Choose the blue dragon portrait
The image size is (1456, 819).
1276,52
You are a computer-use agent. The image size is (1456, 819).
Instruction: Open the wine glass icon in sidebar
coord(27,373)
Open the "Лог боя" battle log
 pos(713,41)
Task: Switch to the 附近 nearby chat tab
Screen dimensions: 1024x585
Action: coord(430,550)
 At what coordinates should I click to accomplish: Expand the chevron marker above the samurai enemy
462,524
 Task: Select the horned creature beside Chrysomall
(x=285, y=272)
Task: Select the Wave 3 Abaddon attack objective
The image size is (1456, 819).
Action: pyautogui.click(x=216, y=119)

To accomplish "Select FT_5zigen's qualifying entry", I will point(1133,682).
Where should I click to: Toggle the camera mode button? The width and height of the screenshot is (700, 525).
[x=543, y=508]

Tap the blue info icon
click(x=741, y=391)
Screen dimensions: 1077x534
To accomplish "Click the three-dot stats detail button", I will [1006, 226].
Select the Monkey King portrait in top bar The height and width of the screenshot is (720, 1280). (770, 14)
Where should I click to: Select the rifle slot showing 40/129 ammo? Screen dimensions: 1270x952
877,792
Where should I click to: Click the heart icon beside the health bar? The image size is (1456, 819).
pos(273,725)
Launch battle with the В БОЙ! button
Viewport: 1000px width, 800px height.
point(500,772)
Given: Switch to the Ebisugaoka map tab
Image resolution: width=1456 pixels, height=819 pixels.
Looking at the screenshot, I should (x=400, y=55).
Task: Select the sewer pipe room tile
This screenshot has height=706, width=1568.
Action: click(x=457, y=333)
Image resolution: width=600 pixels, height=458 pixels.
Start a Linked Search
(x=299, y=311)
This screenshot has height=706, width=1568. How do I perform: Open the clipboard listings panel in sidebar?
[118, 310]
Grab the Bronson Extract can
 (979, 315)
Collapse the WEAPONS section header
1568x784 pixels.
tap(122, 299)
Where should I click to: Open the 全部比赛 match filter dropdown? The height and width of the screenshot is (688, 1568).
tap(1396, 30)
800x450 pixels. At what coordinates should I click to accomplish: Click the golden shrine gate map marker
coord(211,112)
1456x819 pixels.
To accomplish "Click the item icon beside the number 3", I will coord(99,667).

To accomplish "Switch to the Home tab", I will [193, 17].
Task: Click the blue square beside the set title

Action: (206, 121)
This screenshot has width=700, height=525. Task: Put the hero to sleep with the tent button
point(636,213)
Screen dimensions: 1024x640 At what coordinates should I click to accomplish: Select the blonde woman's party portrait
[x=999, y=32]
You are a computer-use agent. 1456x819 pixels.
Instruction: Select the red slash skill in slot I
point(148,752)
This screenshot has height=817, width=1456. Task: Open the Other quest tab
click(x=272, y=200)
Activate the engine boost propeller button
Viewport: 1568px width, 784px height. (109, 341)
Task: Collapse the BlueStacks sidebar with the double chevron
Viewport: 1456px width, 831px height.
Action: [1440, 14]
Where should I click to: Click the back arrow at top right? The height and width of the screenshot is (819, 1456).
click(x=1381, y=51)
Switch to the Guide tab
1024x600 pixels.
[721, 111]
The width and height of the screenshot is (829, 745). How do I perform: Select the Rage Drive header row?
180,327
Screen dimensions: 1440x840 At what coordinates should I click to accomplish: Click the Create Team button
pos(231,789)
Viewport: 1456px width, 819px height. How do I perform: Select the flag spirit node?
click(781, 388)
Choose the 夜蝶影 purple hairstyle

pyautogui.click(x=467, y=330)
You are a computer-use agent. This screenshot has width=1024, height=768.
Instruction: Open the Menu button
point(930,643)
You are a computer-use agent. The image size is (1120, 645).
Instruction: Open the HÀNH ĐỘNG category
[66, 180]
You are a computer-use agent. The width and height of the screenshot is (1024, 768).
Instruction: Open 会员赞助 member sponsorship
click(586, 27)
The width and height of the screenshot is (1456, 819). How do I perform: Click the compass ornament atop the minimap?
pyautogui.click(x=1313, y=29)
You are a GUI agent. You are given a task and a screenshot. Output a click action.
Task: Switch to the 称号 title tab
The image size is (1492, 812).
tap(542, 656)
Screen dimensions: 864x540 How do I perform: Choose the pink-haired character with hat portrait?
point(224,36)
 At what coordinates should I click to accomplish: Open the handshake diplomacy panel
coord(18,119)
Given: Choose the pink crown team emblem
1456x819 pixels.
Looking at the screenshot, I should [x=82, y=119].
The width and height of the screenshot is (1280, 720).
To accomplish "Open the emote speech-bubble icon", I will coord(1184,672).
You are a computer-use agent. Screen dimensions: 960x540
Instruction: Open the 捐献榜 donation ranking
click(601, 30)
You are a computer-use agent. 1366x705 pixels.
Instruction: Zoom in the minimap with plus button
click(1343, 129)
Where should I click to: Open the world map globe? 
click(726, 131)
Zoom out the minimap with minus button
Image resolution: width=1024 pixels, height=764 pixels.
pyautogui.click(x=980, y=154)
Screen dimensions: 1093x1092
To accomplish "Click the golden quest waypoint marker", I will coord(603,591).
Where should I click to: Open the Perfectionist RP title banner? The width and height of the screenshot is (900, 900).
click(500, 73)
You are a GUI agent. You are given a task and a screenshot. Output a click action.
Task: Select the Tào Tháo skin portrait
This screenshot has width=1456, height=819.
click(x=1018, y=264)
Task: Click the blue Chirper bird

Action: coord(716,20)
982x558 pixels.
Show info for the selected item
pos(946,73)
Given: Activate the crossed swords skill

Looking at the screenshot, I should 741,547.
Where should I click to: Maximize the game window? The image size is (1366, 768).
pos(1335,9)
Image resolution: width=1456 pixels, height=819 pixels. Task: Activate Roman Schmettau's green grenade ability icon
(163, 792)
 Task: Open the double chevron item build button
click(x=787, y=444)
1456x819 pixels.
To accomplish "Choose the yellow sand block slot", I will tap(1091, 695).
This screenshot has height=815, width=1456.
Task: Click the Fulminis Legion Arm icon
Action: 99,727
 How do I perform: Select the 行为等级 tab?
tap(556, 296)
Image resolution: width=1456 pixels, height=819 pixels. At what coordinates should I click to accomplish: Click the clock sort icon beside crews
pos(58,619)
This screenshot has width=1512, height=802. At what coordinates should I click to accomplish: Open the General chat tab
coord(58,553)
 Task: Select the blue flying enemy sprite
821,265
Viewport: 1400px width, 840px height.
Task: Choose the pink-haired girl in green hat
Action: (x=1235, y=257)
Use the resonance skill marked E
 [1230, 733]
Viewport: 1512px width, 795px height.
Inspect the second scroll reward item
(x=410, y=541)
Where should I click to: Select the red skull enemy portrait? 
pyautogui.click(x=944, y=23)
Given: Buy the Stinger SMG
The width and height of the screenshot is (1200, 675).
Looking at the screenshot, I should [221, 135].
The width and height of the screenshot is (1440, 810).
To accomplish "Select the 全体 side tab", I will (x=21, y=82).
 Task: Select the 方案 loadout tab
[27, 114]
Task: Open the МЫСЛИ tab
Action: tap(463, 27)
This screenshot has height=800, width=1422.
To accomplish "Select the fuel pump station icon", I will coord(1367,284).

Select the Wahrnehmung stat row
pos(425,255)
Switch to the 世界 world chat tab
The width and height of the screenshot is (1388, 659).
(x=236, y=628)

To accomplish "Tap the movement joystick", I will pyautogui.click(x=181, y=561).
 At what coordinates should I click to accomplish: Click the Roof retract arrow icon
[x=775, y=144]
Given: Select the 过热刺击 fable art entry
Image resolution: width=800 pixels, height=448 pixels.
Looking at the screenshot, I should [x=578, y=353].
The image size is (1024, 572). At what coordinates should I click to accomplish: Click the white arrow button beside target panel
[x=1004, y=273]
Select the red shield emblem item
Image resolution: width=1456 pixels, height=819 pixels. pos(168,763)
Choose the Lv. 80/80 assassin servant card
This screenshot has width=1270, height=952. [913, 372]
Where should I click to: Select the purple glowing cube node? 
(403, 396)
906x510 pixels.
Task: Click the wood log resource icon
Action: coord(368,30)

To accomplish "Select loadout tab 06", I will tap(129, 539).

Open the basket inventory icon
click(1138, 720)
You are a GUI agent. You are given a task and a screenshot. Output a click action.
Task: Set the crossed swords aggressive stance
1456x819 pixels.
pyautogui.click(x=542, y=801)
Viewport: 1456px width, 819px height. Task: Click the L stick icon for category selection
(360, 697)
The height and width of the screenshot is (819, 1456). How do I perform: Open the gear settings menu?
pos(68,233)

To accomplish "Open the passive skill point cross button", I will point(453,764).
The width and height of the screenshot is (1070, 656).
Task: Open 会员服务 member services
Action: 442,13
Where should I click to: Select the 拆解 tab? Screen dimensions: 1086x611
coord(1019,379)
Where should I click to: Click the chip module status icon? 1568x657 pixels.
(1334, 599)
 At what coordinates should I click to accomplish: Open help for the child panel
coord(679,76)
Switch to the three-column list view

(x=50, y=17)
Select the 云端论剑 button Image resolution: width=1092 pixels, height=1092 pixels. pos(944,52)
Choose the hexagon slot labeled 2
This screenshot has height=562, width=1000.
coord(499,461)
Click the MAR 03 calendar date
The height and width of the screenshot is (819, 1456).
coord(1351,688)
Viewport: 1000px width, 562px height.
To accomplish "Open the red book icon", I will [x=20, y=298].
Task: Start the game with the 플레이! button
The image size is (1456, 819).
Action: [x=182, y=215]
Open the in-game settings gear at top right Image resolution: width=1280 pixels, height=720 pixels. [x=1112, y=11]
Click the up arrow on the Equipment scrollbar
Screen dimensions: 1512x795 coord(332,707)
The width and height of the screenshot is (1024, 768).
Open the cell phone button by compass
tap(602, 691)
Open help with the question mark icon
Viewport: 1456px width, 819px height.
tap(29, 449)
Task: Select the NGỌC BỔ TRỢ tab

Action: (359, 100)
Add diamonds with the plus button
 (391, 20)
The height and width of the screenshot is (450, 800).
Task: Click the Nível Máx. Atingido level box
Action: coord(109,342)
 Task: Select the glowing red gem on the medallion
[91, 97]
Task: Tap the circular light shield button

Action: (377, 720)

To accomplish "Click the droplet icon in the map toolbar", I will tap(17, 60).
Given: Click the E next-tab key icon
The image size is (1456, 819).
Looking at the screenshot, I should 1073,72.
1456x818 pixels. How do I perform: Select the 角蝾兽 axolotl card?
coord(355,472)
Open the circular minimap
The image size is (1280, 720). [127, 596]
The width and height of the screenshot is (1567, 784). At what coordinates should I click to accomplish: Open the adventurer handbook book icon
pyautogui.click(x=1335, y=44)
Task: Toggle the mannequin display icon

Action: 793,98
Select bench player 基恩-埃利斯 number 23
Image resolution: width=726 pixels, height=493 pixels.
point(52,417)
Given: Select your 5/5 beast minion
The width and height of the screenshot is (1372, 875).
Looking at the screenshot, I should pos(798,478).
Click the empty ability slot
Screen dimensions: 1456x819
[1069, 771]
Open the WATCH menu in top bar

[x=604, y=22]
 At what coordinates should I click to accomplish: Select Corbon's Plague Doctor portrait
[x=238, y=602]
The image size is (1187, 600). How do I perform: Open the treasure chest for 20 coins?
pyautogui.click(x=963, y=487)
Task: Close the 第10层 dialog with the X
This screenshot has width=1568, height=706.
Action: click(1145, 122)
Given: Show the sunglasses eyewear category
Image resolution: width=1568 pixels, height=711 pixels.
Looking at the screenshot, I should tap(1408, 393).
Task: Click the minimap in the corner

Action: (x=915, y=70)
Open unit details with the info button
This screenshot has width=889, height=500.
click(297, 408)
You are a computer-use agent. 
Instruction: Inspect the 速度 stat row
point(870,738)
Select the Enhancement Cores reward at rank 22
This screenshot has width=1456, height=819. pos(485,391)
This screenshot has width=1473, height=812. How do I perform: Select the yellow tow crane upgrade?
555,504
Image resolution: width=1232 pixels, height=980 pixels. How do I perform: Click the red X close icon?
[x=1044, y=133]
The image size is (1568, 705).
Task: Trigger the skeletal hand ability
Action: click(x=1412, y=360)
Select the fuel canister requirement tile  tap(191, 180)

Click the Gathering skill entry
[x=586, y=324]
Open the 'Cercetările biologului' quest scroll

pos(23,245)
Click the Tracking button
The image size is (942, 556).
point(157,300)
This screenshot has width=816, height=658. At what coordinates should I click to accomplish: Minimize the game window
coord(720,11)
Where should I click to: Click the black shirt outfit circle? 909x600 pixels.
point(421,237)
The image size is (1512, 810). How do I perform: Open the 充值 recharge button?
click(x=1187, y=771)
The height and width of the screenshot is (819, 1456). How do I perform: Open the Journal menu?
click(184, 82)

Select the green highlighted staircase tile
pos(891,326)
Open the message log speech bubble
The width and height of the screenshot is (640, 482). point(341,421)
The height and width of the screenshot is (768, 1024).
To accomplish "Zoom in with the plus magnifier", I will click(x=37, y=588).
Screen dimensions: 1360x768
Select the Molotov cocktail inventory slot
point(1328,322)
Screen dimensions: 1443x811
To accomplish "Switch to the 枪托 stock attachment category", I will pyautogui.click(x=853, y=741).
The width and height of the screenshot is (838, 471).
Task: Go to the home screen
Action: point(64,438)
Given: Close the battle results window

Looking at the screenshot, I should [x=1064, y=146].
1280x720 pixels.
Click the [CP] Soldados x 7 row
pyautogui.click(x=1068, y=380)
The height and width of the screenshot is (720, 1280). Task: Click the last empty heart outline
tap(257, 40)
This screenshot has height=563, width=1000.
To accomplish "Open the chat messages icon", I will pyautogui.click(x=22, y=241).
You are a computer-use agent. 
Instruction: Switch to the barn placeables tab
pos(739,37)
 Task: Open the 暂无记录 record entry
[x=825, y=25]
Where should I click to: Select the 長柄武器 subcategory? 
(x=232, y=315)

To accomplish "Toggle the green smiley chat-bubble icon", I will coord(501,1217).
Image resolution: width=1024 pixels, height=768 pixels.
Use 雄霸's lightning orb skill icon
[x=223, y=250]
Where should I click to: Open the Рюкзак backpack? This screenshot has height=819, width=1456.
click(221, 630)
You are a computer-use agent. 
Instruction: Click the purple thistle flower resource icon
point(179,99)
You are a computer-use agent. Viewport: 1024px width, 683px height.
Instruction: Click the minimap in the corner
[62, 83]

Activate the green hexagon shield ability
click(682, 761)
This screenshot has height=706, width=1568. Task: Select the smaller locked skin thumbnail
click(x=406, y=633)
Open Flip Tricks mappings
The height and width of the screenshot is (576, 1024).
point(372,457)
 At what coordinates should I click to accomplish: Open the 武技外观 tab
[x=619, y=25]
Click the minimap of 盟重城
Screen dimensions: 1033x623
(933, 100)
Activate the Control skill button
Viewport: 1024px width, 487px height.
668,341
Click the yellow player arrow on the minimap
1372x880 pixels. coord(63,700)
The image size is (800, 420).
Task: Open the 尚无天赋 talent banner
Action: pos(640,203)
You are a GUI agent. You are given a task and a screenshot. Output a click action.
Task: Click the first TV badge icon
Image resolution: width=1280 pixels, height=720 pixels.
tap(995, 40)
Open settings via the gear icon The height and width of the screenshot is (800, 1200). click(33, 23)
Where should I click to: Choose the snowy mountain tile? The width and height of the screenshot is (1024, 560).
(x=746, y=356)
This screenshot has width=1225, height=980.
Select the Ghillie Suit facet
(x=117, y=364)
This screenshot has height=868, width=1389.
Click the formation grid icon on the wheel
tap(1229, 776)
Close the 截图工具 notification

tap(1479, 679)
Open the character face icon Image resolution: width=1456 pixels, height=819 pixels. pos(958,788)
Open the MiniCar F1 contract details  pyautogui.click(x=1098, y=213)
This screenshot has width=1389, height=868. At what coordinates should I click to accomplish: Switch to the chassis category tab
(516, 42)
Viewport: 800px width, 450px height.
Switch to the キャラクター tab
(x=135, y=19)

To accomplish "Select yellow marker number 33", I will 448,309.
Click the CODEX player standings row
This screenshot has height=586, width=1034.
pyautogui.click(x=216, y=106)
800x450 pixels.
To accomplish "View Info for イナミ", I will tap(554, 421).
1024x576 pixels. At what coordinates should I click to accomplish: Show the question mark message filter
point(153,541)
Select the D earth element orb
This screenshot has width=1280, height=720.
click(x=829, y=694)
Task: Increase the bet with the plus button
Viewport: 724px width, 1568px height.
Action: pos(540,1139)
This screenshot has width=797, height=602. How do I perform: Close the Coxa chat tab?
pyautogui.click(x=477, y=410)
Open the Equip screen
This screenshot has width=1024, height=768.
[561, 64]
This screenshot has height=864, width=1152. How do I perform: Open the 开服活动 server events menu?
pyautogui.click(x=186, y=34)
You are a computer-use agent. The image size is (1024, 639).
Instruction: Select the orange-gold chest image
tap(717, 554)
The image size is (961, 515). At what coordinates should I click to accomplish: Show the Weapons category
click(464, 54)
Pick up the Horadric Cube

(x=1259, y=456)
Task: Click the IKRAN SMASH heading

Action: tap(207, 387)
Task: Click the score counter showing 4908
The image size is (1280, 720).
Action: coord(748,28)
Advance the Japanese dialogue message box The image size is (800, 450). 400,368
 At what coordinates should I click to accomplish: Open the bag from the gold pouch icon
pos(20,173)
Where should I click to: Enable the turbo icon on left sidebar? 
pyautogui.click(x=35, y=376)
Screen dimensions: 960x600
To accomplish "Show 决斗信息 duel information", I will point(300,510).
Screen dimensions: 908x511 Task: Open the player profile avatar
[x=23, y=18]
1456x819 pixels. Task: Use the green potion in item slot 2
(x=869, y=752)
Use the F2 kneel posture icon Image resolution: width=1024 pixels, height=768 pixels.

______________________________

Lay out the records from the line containing "This screenshot has width=797, height=602." through the end of the records as a Markdown table with the columns No. and Entry. Number each row, and leave out blank lines.

| No. | Entry |
|---|---|
| 1 | This screenshot has width=797, height=602. How do I perform: Close the Coxa chat tab? |
| 2 | pyautogui.click(x=477, y=410) |
| 3 | Open the Equip screen |
| 4 | This screenshot has width=1024, height=768. |
| 5 | [561, 64] |
| 6 | This screenshot has height=864, width=1152. How do I perform: Open the 开服活动 server events menu? |
| 7 | pyautogui.click(x=186, y=34) |
| 8 | You are a computer-use agent. The image size is (1024, 639). |
| 9 | Instruction: Select the orange-gold chest image |
| 10 | tap(717, 554) |
| 11 | The image size is (961, 515). At what coordinates should I click to accomplish: Show the Weapons category |
| 12 | click(464, 54) |
| 13 | Pick up the Horadric Cube |
| 14 | (x=1259, y=456) |
| 15 | Task: Click the IKRAN SMASH heading |
| 16 | Action: tap(207, 387) |
| 17 | Task: Click the score counter showing 4908 |
| 18 | The image size is (1280, 720). |
| 19 | Action: coord(748,28) |
| 20 | Advance the Japanese dialogue message box The image size is (800, 450). 400,368 |
| 21 |  At what coordinates should I click to accomplish: Open the bag from the gold pouch icon |
| 22 | pos(20,173) |
| 23 | Where should I click to: Enable the turbo icon on left sidebar?  |
| 24 | pyautogui.click(x=35, y=376) |
| 25 | Screen dimensions: 960x600 |
| 26 | To accomplish "Show 决斗信息 duel information", I will point(300,510). |
| 27 | Screen dimensions: 908x511 Task: Open the player profile avatar |
| 28 | [x=23, y=18] |
| 29 | 1456x819 pixels. Task: Use the green potion in item slot 2 |
| 30 | (x=869, y=752) |
| 31 | Use the F2 kneel posture icon Image resolution: width=1024 pixels, height=768 pixels. |